Hydrophilic guardians: Putative core proteins unaltered by 22 gene deletions mediate desiccation resistance in Cronobacter sakazakii

Cronobacter sakazakii is a notorious foodborne pathogen linked to severe infections in neonates, with powdered infant formula serving as a common transmission route due to its ability to survive under desiccated conditions. Understanding the molecular mechanisms underlying its desiccation resistance is crucial for developing effective control strategies. In this study, we employed comparative proteomics and hydropathy profiling to investigate putative core proteins potentially involved in desiccation resilience. Proteomic analysis of wild-type and 22 knockout strains identified 1354 proteins, of which 156 were defined as putative core proteins due to stable abundance profiles. Among these, two uncharacterized proteins, ESA_03998 and ESA_01764, exhibited strong hydrophilic properties and were predicted to be surface-associated based on signal peptide analysis. Gene knockout of ESA_03998 or ESA_01764 significantly reduced surface hydrophilicity and survival under prolonged desiccation in both PBS and milk powder matrices.

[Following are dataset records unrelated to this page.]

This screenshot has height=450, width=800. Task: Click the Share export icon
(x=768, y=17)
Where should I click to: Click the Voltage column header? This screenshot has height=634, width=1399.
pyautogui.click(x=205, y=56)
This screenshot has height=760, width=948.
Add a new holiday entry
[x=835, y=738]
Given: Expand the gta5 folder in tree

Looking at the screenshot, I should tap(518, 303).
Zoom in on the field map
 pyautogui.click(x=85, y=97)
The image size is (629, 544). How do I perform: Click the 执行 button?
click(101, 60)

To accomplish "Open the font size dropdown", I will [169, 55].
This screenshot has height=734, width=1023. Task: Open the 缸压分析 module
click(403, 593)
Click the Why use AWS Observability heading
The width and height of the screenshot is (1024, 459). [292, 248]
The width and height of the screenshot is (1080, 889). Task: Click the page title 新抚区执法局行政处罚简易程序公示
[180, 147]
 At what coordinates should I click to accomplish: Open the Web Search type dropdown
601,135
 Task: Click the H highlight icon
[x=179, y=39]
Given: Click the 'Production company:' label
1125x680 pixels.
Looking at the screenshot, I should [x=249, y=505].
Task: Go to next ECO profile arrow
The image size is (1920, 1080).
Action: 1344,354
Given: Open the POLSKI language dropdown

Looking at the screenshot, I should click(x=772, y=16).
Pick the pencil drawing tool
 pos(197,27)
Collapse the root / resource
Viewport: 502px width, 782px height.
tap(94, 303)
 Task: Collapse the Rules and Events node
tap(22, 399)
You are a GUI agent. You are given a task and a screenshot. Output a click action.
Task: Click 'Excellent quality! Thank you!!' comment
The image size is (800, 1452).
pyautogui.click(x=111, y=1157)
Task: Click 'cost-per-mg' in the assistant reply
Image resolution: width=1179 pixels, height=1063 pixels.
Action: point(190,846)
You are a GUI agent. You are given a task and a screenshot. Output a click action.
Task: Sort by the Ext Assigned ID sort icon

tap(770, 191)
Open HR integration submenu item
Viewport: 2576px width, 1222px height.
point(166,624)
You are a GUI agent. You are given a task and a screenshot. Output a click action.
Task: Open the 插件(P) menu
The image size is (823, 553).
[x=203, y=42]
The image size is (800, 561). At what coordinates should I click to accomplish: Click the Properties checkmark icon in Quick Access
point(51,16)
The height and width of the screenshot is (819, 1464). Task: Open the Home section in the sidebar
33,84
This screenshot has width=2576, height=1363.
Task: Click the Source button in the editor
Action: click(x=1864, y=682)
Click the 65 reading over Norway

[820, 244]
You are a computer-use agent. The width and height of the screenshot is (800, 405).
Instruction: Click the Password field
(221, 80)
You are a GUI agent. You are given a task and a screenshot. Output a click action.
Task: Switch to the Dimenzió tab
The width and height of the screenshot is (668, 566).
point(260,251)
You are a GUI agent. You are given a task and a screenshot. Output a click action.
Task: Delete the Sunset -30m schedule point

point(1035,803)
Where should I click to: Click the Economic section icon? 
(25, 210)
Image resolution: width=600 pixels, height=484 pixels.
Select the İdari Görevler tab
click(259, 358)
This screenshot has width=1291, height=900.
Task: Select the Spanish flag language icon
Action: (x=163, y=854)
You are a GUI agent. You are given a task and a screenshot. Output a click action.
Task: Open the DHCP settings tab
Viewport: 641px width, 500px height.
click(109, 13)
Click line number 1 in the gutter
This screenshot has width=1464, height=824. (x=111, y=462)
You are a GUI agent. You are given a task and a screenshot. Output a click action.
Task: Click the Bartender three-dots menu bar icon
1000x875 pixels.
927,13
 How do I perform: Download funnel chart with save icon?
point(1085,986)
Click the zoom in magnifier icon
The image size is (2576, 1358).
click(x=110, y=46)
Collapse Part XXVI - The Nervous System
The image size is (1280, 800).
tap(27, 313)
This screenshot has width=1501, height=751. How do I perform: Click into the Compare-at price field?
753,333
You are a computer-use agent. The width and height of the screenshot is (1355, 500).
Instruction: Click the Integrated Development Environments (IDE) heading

Additionally, Laurdan-based membrane fluidity assays revealed increased membrane rigidification (ΔGP) in mutant strains, indicating that these proteins help preserve membrane hydration and dynamics under low-moisture conditions. These findings establish a novel link between hydrophilic putative core proteins and membrane-associated desiccation resistance in C. sakazakii, offering insights into its persistence in dry food environments and highlighting potential targets for mitigating contamination in powdered infant formula.